Data volumes and types have grown at an exponential rate in the last few years. In fact, over 90 percent of all data has been created in the last two years. Sites in the social media area like Facebook and YouTube are allowing users to generate vast quantities of new data every second. The addition of new data generators like the coming Internet of things will only make the data volume increase even faster, as billions of sensors and machines start adding their data to the human-generated volume.
The costs associated with all this data for the datacenters and their operating costs are astounding. Over 250 B kilowatt –hours were consumed by data centers in '10, before the really big data sources started running. This amount of power is the equivalent of 20 nuclear reactors, or one fifth of the world's nuclear power capacity. The costs for datacenter operations will continue to increase in parallel with the increasing data volumes.

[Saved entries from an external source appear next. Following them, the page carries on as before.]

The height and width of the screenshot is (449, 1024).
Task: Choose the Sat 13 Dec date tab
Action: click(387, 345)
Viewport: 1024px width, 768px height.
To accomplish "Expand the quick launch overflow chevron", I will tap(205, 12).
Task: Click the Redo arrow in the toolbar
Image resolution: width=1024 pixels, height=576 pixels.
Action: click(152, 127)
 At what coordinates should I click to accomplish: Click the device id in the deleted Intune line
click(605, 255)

A major part of the problem is due to the nature of nature of computers and their operations. Computers are designed to be serial machines that retrieve data in small units. A sort and compare operation has to first access all the relevant data in a range, then start the compare operation. The CPU requests data from some part of the store and puts it into a holding space. Then the CPU repeats the operation for the next data word and keeps repeating until it gets to a limit of some sort.
The serial data retrieval and high volume of data transfers is the portion of the computer operation that costs the most in power and latency. The cost of transfers of data from memory and storage to the CPU takes most of the operating power. Scaling out the datacenter helps with some issues like data locality but is still very inefficient.

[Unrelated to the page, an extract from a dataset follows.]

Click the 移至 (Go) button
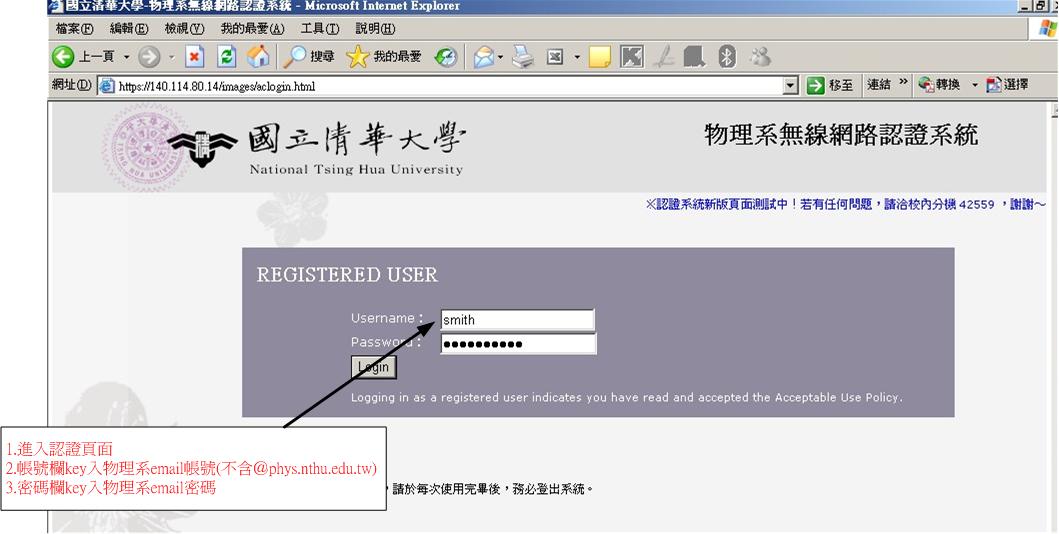 point(829,86)
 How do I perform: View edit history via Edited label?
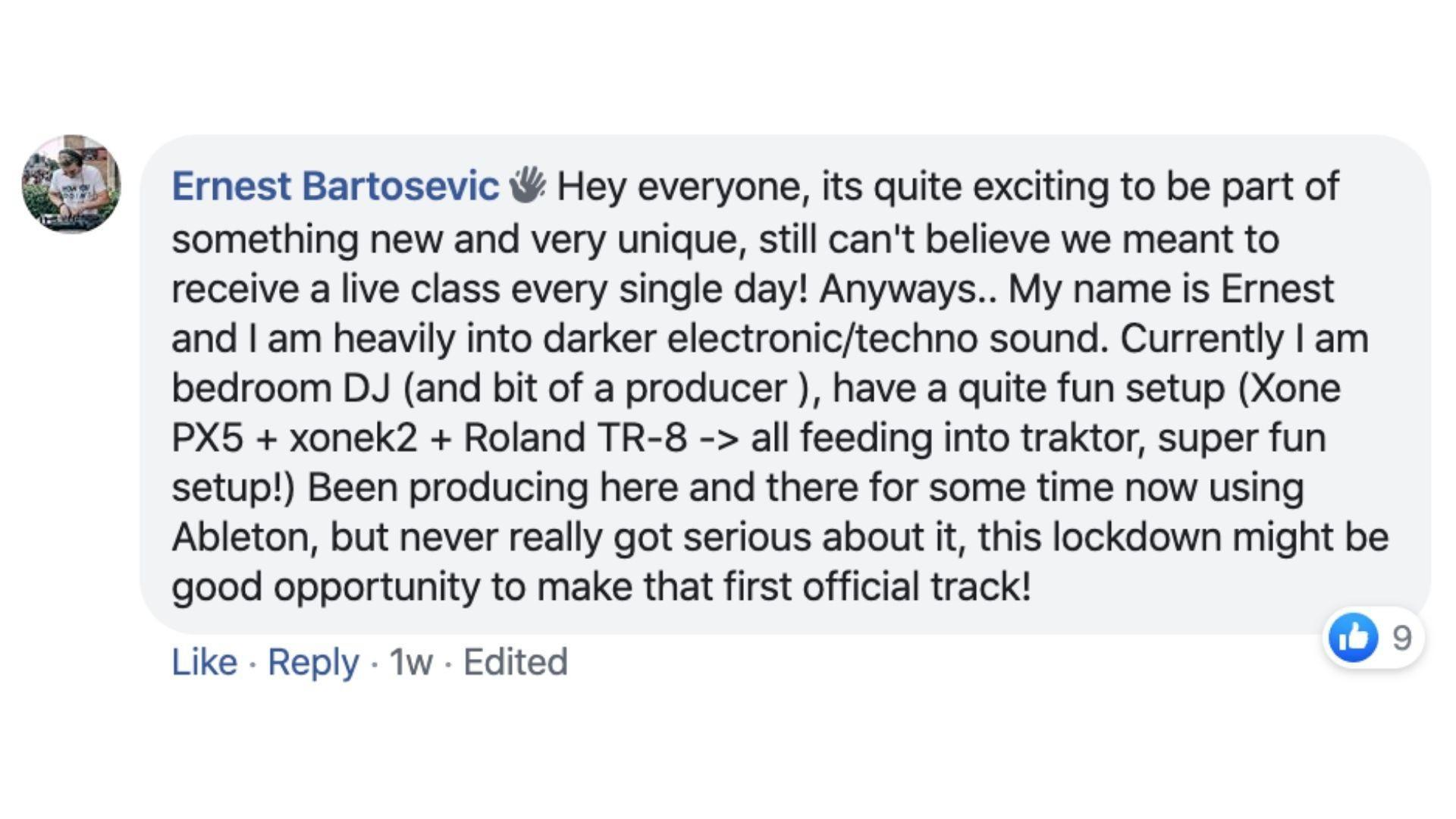(x=515, y=661)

IOPS have increased from hundreds per second in HDD arrays to millions in PCIe cards, with SATA SSDs somewhere in between. One issue is that the SSDs are configured to mimic HDDs, and suffer from the interfaces that were designed for under a thousand IOPS. The robust data integrity and error checking in the HDD interfaces are too slow by orders of magnitude to keep up with the capabilities of even a slow SSD.
Therefore, we have to change the design of the datacenters and SSDs. Instead of moving all those data from storage to the CPU, we should add intelligence to the controllers and add compute to the storage arrays. This scale-in view of the data center can address the I/O bottleneck and can result in space, power, and cost savings. The good thing about this type of change is that it only takes a change in software in the drive.
This addition of search and compare functions to the drives eliminates the vast majority of data transfers within the systems and frees up network bandwidth. Moving the search and compare operation to the drive also reduces the volume of data available for any single search, since most of the drives will generate null responses that the CPU can easily handle. When the CPU only has to process the results of the queries and not the whole query and all other search operations, its performance improves, further decreasing the need for more servers.
Rather than continuing to increase the IOPS and resulting power requirements, moving the simple, brute-force functions to the drive controllers permits the drives to retain their robust, serial interfaces like SAS or SATA without degrading performance. If these types of changes are implemented in drives and data systems architectures, the improvements in all metrics will generate savings that completely offset the costs of the changes.